The incumbent Democrat up for reelection in November called the summit a setback.
“When given the chance to stand up for our country and its security interests, President Trump instead emboldened President Putin and disregarded the consensus conclusion of the hard-working and patriotic Americans in the intelligence community, including director of national intelligence and fellow Hoosier Dan Coats,” Sen. Donnelly said in a statement to ABC 57 News.
A reporter asked President Trump if he believed Russia meddled in U.S. elections.
“My people came to me, Dan Coats came to me and some others, they said they think it’s Russia,” said the president. “I have President Putin—he said it’s not Russia. I’ll say this; I don’t see any reason why it would be.”
Former Indiana U.S. Senator and now Director of National Intelligence Dan Coats spoke on that consensus at the Hudson institute on Friday, shortly after the Justice Department indicted 12 Russian intelligence officers for hacking into the DNC and Hillary Clinton’s campaign in 2016.

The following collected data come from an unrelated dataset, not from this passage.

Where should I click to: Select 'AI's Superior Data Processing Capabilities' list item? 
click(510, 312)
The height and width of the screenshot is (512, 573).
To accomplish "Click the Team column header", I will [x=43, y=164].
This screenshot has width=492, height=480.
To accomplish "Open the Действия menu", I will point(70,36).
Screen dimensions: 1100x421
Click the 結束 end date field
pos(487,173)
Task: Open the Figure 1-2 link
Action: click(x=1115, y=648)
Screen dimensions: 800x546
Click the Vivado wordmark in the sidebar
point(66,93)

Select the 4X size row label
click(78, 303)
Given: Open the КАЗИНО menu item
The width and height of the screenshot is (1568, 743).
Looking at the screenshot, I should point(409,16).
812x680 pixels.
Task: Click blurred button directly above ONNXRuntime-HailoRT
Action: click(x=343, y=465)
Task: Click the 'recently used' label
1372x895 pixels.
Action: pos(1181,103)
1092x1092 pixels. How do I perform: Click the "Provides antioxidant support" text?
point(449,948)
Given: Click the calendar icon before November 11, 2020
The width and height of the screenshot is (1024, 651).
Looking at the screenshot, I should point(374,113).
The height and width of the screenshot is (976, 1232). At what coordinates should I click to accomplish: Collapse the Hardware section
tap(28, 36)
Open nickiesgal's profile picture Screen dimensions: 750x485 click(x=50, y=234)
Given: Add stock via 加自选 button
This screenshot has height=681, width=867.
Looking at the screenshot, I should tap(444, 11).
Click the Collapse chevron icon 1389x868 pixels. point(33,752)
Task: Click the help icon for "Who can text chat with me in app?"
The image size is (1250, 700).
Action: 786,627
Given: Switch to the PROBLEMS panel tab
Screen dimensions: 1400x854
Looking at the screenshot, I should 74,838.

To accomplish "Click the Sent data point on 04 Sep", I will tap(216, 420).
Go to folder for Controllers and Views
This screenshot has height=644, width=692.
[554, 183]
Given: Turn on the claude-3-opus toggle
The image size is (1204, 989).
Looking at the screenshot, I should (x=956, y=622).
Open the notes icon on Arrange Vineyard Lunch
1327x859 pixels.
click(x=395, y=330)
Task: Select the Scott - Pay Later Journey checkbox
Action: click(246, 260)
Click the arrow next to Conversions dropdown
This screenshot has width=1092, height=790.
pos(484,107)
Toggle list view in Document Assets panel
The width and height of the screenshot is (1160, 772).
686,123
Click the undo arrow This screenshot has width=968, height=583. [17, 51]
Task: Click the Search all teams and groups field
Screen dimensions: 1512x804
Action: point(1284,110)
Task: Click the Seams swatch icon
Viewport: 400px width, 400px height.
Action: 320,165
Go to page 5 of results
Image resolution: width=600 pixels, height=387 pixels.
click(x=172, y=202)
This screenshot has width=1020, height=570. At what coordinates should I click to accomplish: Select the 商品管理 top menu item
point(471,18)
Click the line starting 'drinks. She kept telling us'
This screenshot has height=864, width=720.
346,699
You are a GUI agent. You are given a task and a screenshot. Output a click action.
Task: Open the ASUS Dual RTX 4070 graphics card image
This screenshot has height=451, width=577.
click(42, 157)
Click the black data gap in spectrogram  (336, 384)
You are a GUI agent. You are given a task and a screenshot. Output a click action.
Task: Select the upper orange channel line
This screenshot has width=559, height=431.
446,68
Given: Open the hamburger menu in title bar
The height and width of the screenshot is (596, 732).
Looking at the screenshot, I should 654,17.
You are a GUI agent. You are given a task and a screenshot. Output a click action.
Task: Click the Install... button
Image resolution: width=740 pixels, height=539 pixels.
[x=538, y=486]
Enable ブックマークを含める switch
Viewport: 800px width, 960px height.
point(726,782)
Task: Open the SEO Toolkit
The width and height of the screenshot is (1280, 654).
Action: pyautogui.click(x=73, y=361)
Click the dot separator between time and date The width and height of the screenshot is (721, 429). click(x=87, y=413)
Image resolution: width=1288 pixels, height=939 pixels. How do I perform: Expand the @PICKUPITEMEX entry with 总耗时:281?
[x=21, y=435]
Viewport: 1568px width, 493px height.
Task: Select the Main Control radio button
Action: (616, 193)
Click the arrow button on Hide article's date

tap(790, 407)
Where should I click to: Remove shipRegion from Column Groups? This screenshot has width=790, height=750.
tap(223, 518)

“What’s serious about the Russians is their intent,” said Coats during his interview at the Hudson Institute. “They have capabilities but it’s their intent to undermine our basic values, undermine democracy, create wedges between our allies and we’ve seen this.”
The president seemed to respond to the criticism from Congress on Twitter.
“As I said today and many times before, “I have great confidence in my intelligence people.” However, I also recognize that in order to build a brighter future, we cannot exclusively focus on the past – as the world’s two largest nuclear powers, we must get along,” he said in a tweet on Monday.